### JOBS:
1) Answer each question from the olive jar passage:
(a) Where was a near complete vessel found in 1984?
(b) Which port was the main one for the regular trade by the second half of the seventeenth century?
(c) Where is the collection of nineteenth century olive jars held?
2) Set down, word for word, the part of the olive jar passage that opens with the words containing "Trading during this" and closes with "the main port.".

──────── PAGE ────────

Sherd of Spanish olive jar recovered from GUARD Archaeology’s excavation in Leith

Spanish vessels and olive jars in particular have been recovered from other sites in Leith and Edinburgh and generally date to the sixteenth or seventeenth century.  Olive jars are quite distinctive in shape and colour – they have a red/pink sandy fabric with an off-white to buff coloured slip on the exterior. A near complete vessel was found in 1984 at Newark Castle in Port Glasgow.

Trading during this period was heavily influenced by politics (as it is nowadays) and attempts were made by the Scottish Kirk to prohibit trading with Habsburg Spain and its dominions at the end of the sixteenth century. However, trade was restored a few years later and a regular trade was in place by the second half of the seventeenth century with Glasgow as the main port.

This trade carried on well into the following centuries, as evidenced by the collection of nineteenth century olive jars in Edinburgh Museum.

──────── DATASET ────────

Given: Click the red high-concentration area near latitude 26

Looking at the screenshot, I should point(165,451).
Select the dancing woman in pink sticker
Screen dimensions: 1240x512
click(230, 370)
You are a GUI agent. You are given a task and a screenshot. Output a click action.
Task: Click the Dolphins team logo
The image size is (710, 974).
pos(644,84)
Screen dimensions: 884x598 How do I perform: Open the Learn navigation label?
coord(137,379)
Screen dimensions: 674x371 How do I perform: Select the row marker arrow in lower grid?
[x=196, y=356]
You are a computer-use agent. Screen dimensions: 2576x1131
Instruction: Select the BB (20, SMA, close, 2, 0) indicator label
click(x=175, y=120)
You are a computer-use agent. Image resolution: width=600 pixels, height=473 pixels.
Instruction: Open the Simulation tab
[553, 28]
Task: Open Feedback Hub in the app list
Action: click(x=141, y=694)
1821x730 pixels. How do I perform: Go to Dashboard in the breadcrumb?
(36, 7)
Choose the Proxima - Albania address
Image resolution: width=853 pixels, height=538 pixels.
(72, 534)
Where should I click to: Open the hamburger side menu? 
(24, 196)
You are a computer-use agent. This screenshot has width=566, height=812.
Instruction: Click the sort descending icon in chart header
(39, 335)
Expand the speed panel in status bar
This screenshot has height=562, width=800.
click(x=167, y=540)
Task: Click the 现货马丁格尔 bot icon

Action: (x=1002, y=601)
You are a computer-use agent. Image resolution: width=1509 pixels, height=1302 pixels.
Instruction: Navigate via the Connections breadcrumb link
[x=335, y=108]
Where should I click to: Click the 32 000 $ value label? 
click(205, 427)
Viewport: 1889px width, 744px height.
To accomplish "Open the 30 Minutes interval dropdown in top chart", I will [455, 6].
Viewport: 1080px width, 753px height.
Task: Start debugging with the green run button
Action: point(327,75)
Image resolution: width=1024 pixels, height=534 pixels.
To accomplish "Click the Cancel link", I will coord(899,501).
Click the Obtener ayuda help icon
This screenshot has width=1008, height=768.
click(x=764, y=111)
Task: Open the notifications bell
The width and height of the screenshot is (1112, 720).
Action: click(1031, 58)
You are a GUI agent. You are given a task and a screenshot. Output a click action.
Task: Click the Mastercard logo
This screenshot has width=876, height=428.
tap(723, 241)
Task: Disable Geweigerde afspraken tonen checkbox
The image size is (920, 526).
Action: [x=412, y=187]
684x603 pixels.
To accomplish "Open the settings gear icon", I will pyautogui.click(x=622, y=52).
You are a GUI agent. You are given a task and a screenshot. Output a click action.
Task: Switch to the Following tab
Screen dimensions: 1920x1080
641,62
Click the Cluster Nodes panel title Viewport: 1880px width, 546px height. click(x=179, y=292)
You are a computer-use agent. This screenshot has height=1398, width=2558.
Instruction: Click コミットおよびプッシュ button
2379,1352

────────

### SOLUTION LIST:
1)
(a) At Newark Castle in Port Glasgow.
(b) Glasgow.
(c) In Edinburgh Museum.

2)
Trading during this period was heavily influenced by politics (as it is nowadays) and attempts were made by the Scottish Kirk to prohibit trading with Habsburg Spain and its dominions at the end of the sixteenth century. However, trade was restored a few years later and a regular trade was in place by the second half of the seventeenth century with Glasgow as the main port.